**DATA TO EXAMINE**.

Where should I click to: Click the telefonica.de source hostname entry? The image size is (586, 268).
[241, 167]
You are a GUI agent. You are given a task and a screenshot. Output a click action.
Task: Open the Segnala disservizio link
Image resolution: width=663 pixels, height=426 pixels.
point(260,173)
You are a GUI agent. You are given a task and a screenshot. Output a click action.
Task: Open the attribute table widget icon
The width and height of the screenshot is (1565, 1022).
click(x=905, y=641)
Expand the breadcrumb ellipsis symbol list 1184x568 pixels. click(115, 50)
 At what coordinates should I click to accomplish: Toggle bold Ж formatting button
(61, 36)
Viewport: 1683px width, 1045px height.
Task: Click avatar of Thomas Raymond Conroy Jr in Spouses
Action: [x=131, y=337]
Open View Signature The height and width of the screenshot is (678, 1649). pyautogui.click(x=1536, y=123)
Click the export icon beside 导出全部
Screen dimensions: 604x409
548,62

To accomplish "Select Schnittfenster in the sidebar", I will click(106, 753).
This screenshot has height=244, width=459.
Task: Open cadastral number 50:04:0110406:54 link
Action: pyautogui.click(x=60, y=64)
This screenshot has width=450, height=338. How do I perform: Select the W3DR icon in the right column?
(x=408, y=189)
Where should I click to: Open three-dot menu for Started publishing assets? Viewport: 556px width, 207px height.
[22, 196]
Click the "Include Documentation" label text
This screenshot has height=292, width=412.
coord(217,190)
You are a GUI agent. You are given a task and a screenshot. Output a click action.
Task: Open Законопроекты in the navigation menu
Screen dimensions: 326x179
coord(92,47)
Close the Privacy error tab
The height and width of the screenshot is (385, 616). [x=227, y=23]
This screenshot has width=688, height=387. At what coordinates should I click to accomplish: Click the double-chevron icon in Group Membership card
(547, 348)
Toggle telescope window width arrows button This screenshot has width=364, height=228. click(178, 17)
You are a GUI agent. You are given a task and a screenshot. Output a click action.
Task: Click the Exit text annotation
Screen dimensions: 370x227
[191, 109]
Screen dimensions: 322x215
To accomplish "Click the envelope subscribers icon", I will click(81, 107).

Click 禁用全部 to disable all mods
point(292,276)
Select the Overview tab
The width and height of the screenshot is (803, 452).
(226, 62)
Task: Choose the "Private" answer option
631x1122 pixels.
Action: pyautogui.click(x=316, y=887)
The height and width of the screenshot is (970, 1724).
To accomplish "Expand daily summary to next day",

**TASK OBJECTIVE**.
In the data above, which lines include "Expand"? Return those lines.

**PROBLEM SOLUTION**.
Expand the breadcrumb ellipsis symbol list 1184x568 pixels. click(115, 50)
To accomplish "Expand daily summary to next day",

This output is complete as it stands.